Merchants also argued that interchange fees cost jobs.
"Our interchange fees are our third-largest cost, behind rent and salary, ahead of health care," Dwayne Kimmet, the vice president of financial services for Home Depot Inc., said during a presentation at the Chicago Fed conference. "Our interchange costs are increasing through a few areas: new, higher-cost … rewards, increasing costs of debit, increasing chargeback rates and the introduction of new association fees."
If card acceptance costs were lower, Home Depot might pass some of those savings to shoppers, but it would be more likely to use the funds to hire 10 more associates per store, Kimmet said.
But Peirez argued that, given the costs issuers and networks shoulder for chargeoffs and card fraud, merchants come out ahead.
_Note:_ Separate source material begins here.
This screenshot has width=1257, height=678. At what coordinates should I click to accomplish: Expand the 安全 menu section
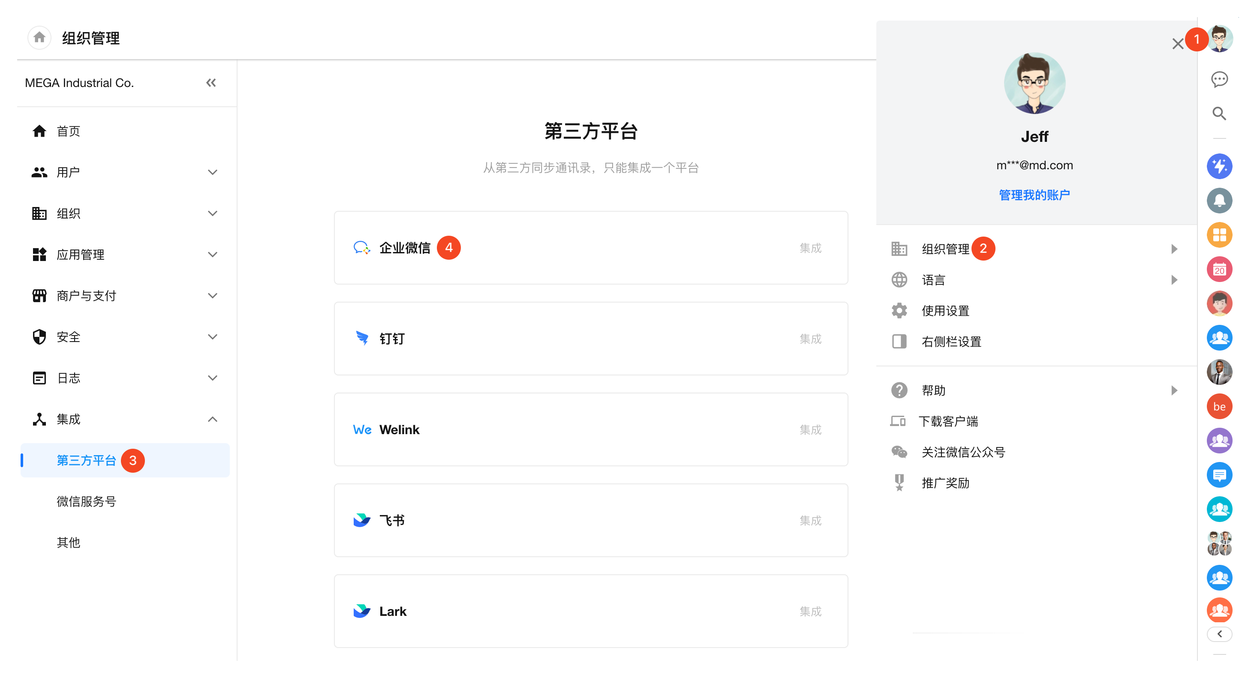pyautogui.click(x=212, y=337)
"In 2006 the average interchange fee in the MasterCard system was 1.81% [of transaction amounts], versus average credit losses of 2.41%," he said. "Right there alone is a 25% better value, not counting any of the other costs."
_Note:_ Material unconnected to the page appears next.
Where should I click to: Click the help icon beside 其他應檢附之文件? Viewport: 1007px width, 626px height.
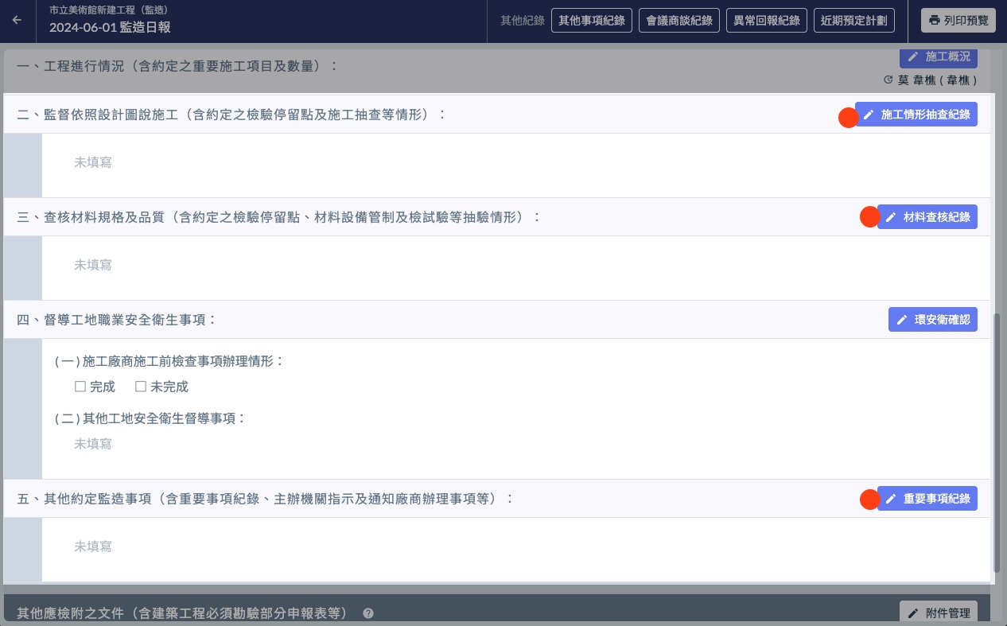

Levitin argued that interchange income for card issuers also has fed dysfunctional credit use, because interchange helps offset losses from credit card chargeoffs.
The higher the interchange rate, the more aggressively issuers can afford the risks of lending, "so transactors essentially are subsidizing revolvers and defaulters," he said. "Riskier underwriting enables greater card penetration, and that enables greater interchange revenue, and at some point, the system starts to break down."
But Peirez says interchange also helps fuel innovation for new products and services that card networks and issuers can offer merchants and consumers.
"I believe in free markets, and I believe in free pricing as the main component of free markets," Peirez said. "If you think prices are too high, that provides opportunities for the Tempos of the world and the PayPals of the world to come in and offer a better value. Merchants should innovate rather than regulate."
Tempo Payments Inc. and eBay Inc.'s PayPal offer alternative payment options to traditional bank cards, often at a lower cost to merchants.
But innovation is not always good for consumers, Levitin said. He cited introductory teaser rates for credit cards as an example.
"For some consumers, that can be a wonderful thing. But Providian wasn't borrowing money at 3% to loan it out at 0%," Levitin said. "The model was premised on consumers screwing up."
Providian Financial Corp. was acquired by Washington Mutual Inc. (now JPMorgan Chase & Co.) in 2005.
David Stewart, a Chicago senior expert at the consulting firm McKinsey & Co., said that the cost of card acceptance provides an opportunity for lower-cost payment system vendors. Though signature debit card use carries a cost of 61 cents per transaction, cash carries a "societal cost" of 6 cents, Stewart estimated.
"The market is innovating and finding ways to fill that gap, I think, ultimately, to the benefit of society," he said.
Stewart's estimate of the societal cost is a matter of debate, with card network representatives such as Peirez arguing that costs such as theft, loss and handling add up to far more than 6 cents per transaction.
But according to Fox, cash carries with it one tangible benefit for society. "With cash, you can't go into debt," she said. "It's safest for consumers to use."